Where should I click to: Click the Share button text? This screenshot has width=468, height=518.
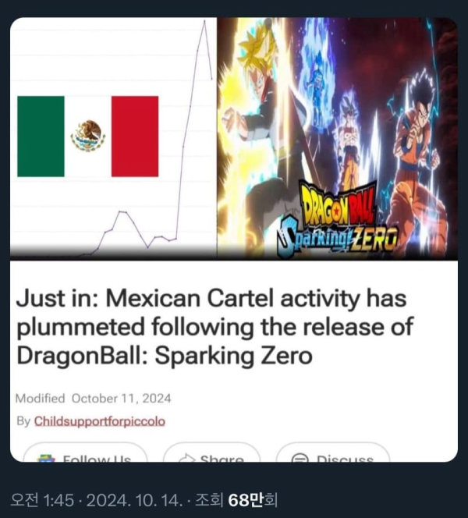[222, 459]
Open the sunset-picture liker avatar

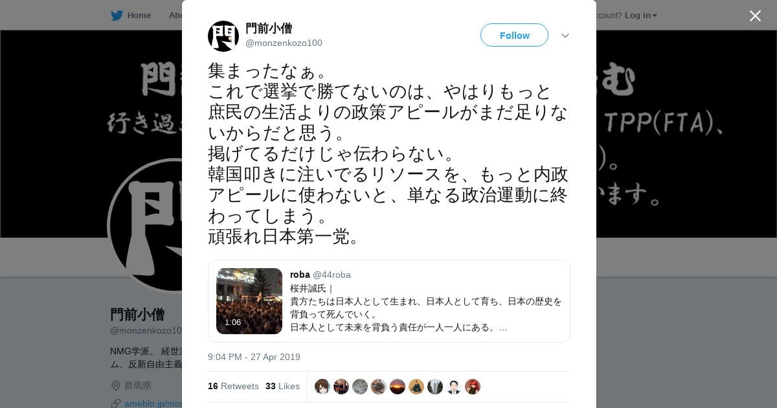coord(398,387)
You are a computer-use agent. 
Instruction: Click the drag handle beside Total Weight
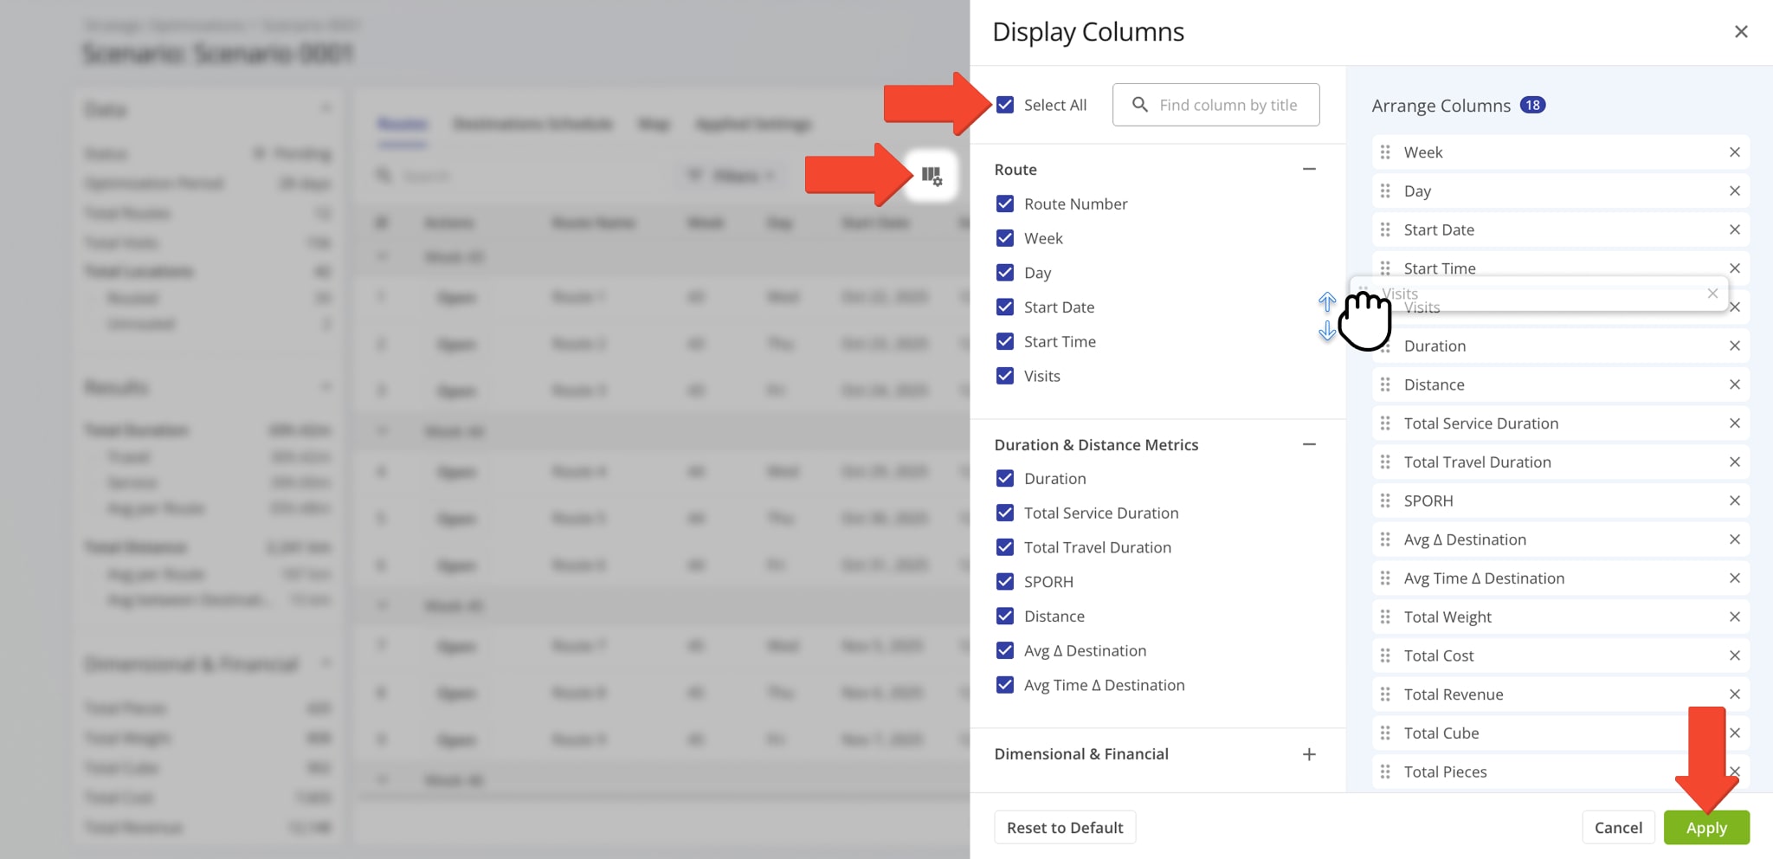(1385, 617)
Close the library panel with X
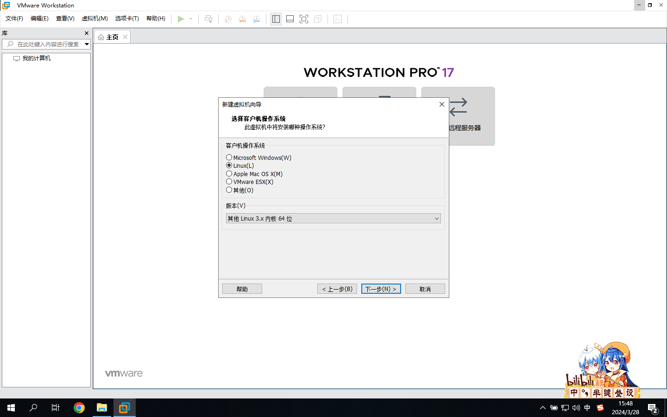 tap(87, 33)
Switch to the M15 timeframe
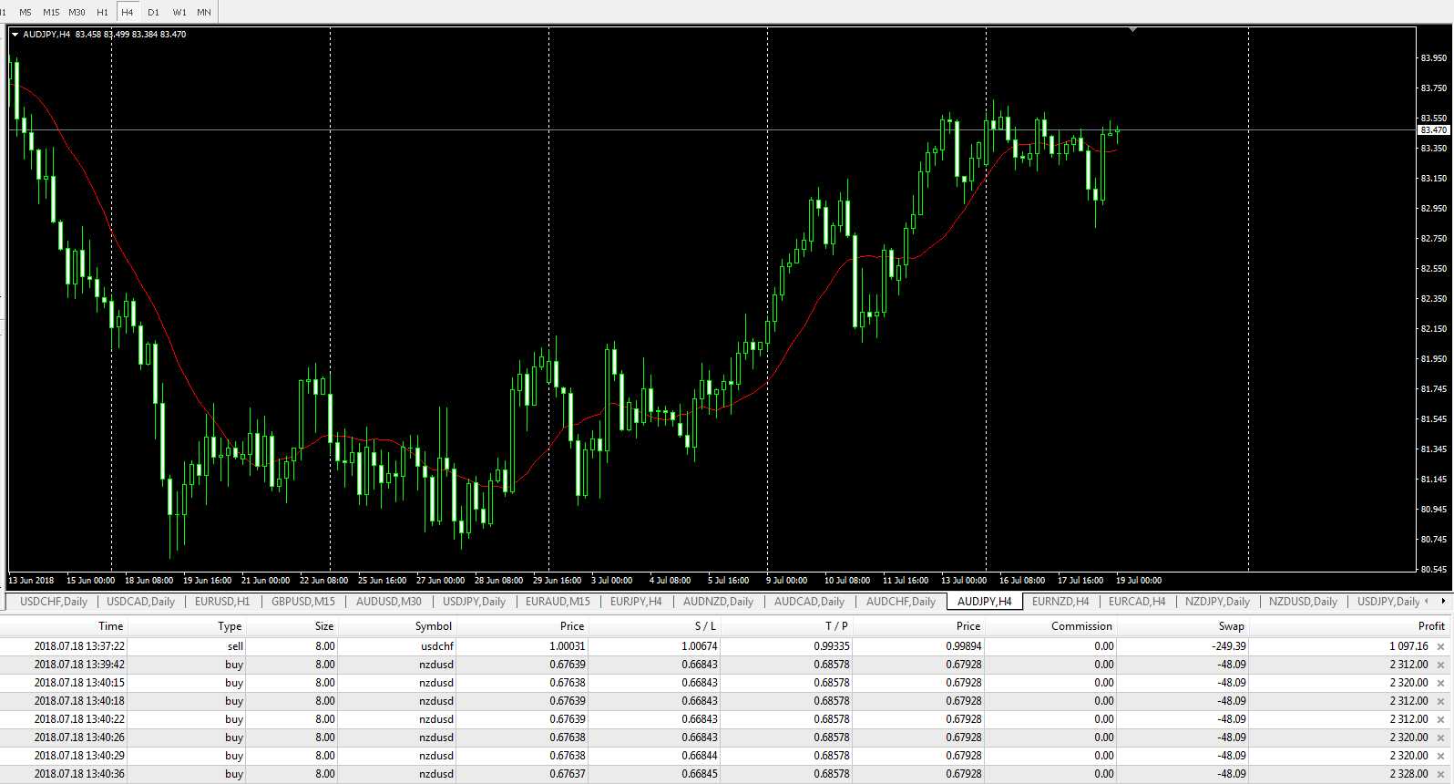The width and height of the screenshot is (1454, 784). (51, 12)
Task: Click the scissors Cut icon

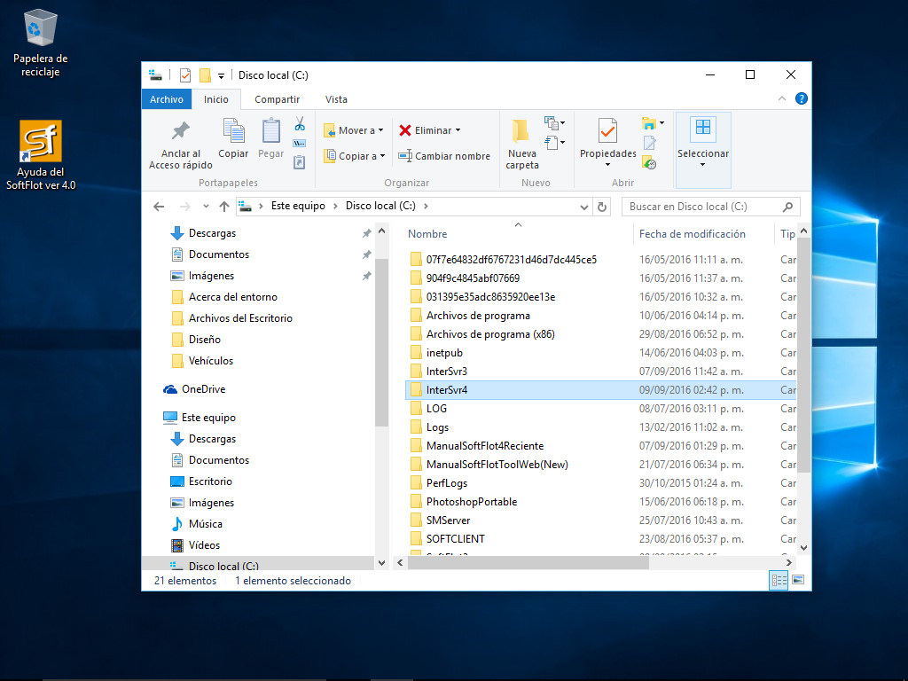Action: (300, 123)
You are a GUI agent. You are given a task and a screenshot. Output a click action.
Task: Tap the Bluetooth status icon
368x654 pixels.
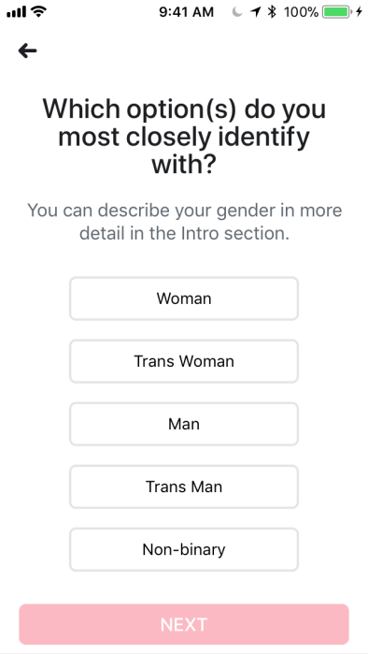point(272,12)
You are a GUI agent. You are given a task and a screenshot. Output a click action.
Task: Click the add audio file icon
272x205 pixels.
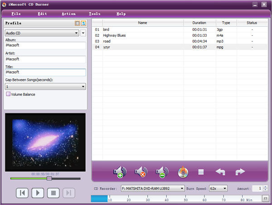(118, 172)
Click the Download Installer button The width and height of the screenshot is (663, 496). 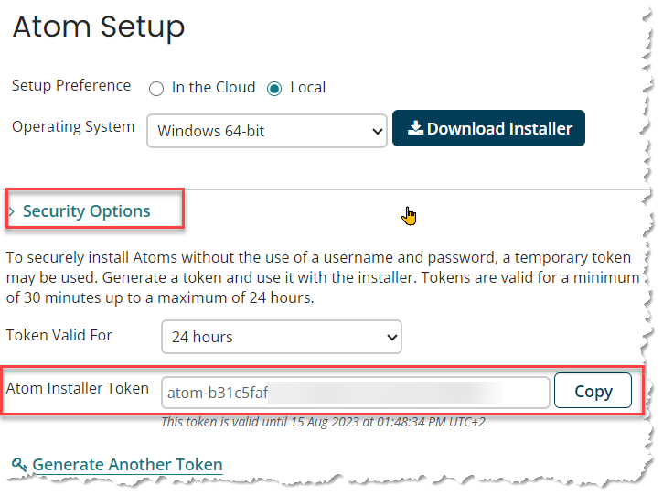[489, 128]
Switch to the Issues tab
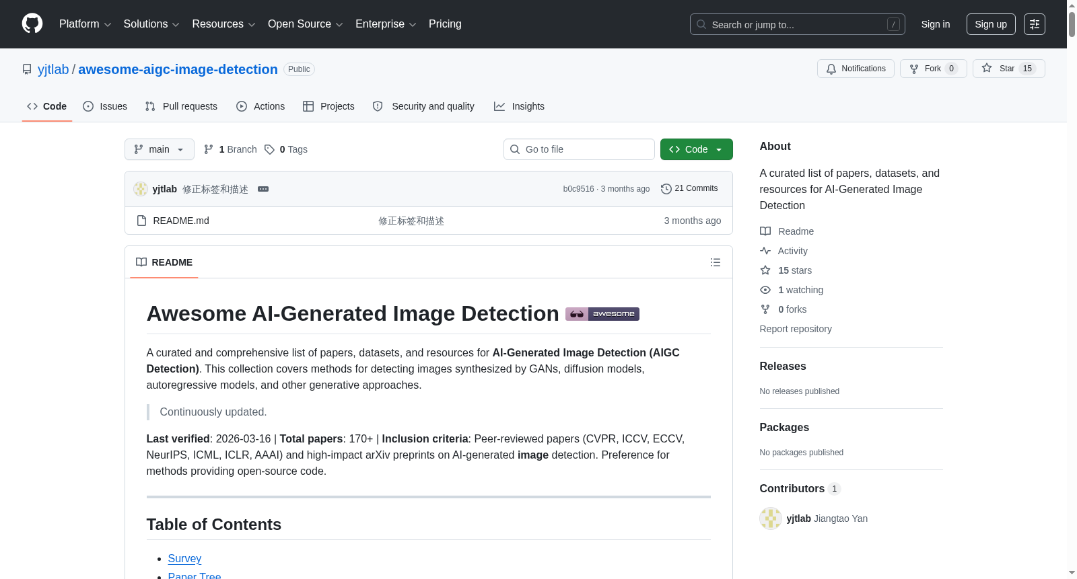 coord(105,106)
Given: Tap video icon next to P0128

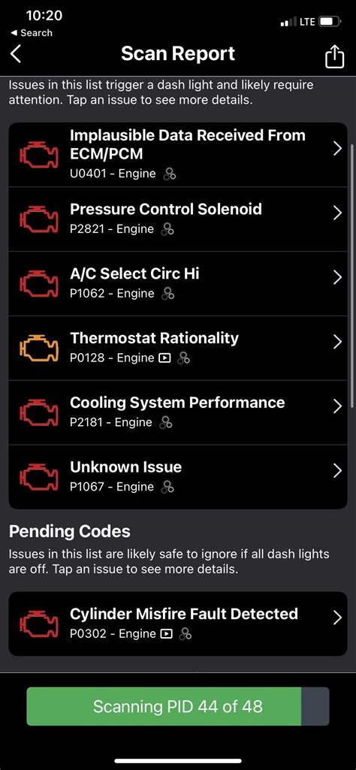Looking at the screenshot, I should 165,358.

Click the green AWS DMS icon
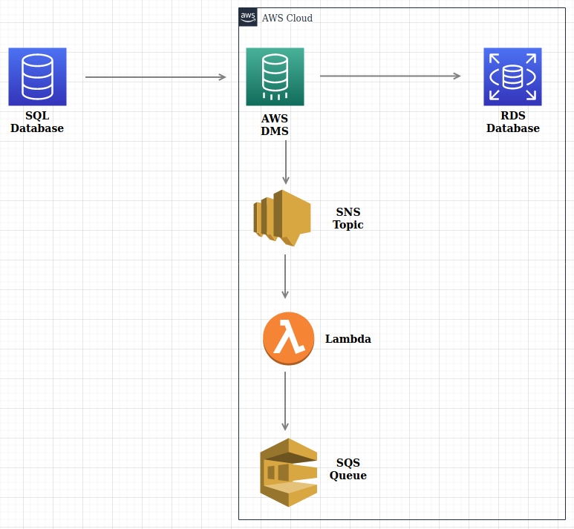pyautogui.click(x=275, y=76)
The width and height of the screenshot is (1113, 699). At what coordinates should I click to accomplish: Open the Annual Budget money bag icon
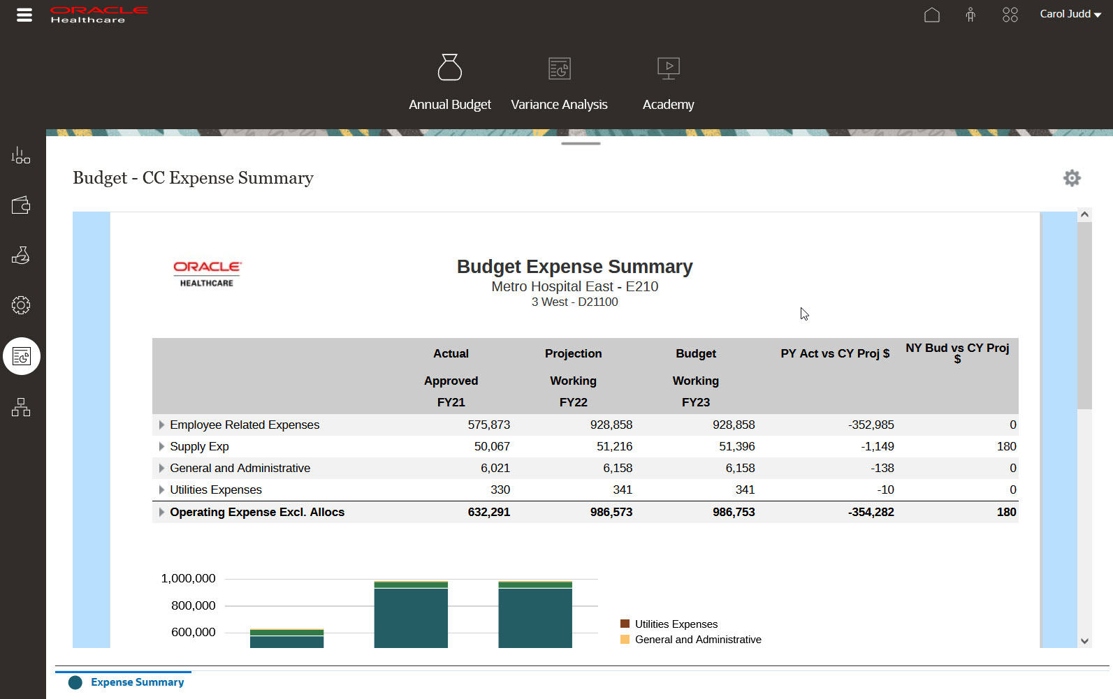click(x=449, y=68)
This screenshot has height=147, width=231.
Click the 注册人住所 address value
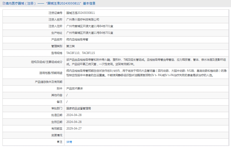(90, 26)
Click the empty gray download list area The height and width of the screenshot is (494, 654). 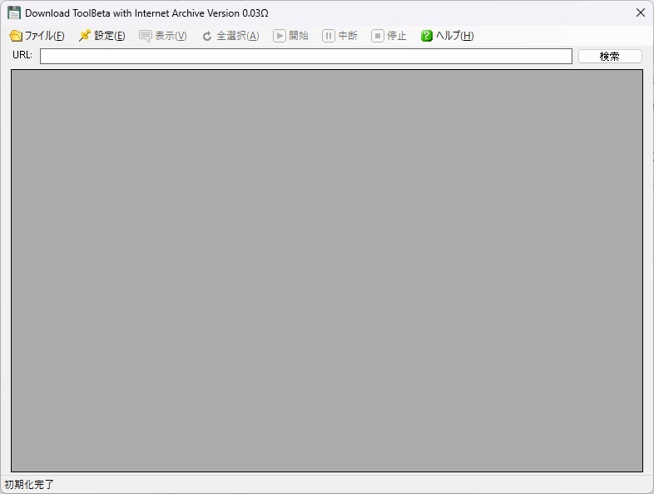point(326,271)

YOUR ASSIGNMENT: Word for word, repeat the lines above from the one with "Task: Click the scissors Cut icon" through the one with "Task: Click the add audio file icon", and nothing beyond them. Omit the pictures.

RESULT OF THE EXERCISE:
Task: Click the scissors Cut icon

Action: (300, 123)
You are a GUI agent. You are given a task and a screenshot. Output a click action.
Task: Tap the Bluetooth status icon
368x654 pixels.
point(272,12)
You are a GUI agent. You are given a task and a screenshot. Output a click action.
Task: Click the add audio file icon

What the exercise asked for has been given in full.